While endemic corruption has unquestionably devastated Iraq’s hospitals along with every other area of basic services, the horrific inferno in Nasiriyah, like the one before it in Baghdad, is another price paid by the Iraqi people for the systematic destruction of the country’s healthcare system and infrastructure by US imperialism.
Until the 1990s, Iraq boasted the most technologically advanced and professional healthcare system in the Arab world, providing free universal primary care to its population through a network of 172 modern hospitals, 1,200 primary care centers and 850 community clinics, and attracting patients seeking treatment from neighboring countries.
The first Gulf War waged by the US military against Iraq in 1991 included a bombing campaign that deliberately destroyed basic infrastructure, including electricity, water and sanitation systems, the foundations of the public healthcare system, while damaging hospitals and other facilities. This was followed by more than a decade of draconian sanctions aimed at bringing down the government of Saddam Hussein by denying the country basic food and medical supplies. High levels of malnutrition, the lack of medicines, and diseases resulting from a lack of clean water were estimated to have cost the lives of half a million Iraqi children by 1995. In a television interview in 1996, then-US Ambassador to the United Nations Madeleine Albright infamously stated, “We think the price is worth it.”

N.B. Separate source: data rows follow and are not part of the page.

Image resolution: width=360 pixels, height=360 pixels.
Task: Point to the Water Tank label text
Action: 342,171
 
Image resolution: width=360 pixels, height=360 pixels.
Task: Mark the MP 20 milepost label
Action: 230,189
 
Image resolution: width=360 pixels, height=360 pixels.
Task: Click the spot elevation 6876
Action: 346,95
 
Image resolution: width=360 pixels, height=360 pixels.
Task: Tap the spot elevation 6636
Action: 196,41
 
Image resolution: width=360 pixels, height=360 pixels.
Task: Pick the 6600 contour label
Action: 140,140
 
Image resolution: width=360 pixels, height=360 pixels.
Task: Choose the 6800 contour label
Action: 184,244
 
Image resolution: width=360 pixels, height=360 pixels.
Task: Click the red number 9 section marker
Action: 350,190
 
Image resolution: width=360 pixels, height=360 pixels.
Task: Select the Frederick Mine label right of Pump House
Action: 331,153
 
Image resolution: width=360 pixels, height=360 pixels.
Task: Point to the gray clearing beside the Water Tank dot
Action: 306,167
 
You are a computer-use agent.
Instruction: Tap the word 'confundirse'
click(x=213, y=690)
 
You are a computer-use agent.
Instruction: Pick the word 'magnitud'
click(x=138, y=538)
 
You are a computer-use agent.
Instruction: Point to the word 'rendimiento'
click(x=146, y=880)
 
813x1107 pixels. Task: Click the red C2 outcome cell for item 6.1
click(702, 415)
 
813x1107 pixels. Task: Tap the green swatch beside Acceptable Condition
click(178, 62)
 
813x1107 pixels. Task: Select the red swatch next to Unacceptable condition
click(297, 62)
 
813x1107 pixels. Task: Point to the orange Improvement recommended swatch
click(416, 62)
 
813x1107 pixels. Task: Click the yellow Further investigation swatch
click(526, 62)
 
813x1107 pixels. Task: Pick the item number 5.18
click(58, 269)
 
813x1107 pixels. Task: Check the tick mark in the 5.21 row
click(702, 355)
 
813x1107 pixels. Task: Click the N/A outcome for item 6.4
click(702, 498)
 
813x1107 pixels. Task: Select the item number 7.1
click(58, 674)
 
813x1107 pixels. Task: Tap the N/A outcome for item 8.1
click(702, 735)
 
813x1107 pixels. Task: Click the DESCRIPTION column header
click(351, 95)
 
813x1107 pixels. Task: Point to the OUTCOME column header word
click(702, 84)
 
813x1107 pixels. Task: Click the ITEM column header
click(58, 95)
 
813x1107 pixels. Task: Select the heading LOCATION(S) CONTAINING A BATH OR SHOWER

The decade of sanctions was followed by the 2003 US war of aggression and subsequent occupation of Iraq, which further decimated the healthcare system. Fully half of the already depleted ranks of Iraq’s doctors fled the country amid the violence unleashed by the US occupation. The US occupation regime responded with a policy of privatizing healthcare, creating a two-tier system in which the rich are able to access adequate treatment, while the rest of the population is forced to pay for previously basic care, and offer bribes to save the lives of loved ones.
The occupation also placed in power a collection of sectarian-based political parties led by former exiles that have enriched their leaders through wholesale corruption, including the diversion of billions of dollars from the healthcare system. The COVID-19 pandemic has brought this system to the point of collapse.
Iraq is facing a third wave of the pandemic, which, according to official figures has thus far resulted in roughly 1.5 million cases and 18,000 deaths. These figures are considered a gross underestimation of the real toll. Nonetheless, the official case count is now reaching 9,000 a day, a figure universally regarded as threatening an unprecedented spread of the virus and resulting deaths.
Fewer than 2 million Iraqis out of a population of over 41 million have received a COVID vaccination.
The unrest provoked by the mass death at the Nasiriyah hospital comes on the heels of protests over power blackouts and by violent clashes between police and unemployed university graduates demanding jobs outside oil facilities.
As Washington prepares new military provocations to maintain US troops in Iraq, the legacy of three decades of US wars and sanctions threatens to unleash a mass revolutionary upheaval.